● WHAT IS NEEDED
Starting with the line that contains "Viewport: 1687px width, 949px height.", copy out each line through the end of the entries below, exactly as written, and nothing else.

(Collected data)
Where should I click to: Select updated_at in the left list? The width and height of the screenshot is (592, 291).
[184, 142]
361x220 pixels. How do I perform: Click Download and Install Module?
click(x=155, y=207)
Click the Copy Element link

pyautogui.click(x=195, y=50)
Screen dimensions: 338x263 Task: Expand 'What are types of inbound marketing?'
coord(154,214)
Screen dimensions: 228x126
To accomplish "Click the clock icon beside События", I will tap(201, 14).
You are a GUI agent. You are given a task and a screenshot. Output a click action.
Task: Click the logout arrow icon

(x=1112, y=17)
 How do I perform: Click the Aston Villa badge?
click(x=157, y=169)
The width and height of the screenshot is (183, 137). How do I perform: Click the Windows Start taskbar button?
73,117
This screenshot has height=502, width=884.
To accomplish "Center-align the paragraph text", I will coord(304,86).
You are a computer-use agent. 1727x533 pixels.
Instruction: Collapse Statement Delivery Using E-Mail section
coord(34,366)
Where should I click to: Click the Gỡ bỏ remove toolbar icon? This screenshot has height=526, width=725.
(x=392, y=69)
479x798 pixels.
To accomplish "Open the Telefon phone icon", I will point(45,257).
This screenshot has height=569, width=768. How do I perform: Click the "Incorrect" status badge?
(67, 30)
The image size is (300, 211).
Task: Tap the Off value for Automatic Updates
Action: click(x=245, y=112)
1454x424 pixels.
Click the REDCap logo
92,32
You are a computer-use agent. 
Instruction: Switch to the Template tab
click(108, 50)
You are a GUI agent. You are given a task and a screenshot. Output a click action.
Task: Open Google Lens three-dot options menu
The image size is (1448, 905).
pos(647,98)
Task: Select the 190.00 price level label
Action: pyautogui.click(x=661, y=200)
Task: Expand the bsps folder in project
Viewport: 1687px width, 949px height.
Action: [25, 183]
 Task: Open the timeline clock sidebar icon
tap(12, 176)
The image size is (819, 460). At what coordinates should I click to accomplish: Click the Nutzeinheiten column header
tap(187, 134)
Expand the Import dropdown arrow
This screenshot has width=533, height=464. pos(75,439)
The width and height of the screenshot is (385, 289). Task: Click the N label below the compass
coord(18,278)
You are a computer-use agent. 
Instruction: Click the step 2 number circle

● EXERCISE SOLUTION
Viewport: 1687px width, 949px height.
Action: [25, 183]
 Task: Open the timeline clock sidebar icon
tap(12, 176)
The image size is (819, 460). At what coordinates should I click to accomplish: Click the Nutzeinheiten column header
tap(187, 134)
Expand the Import dropdown arrow
This screenshot has width=533, height=464. pos(75,439)
The width and height of the screenshot is (385, 289). Task: Click the N label below the compass
coord(18,278)
You are a computer-use agent. 
Instruction: Click the step 2 number circle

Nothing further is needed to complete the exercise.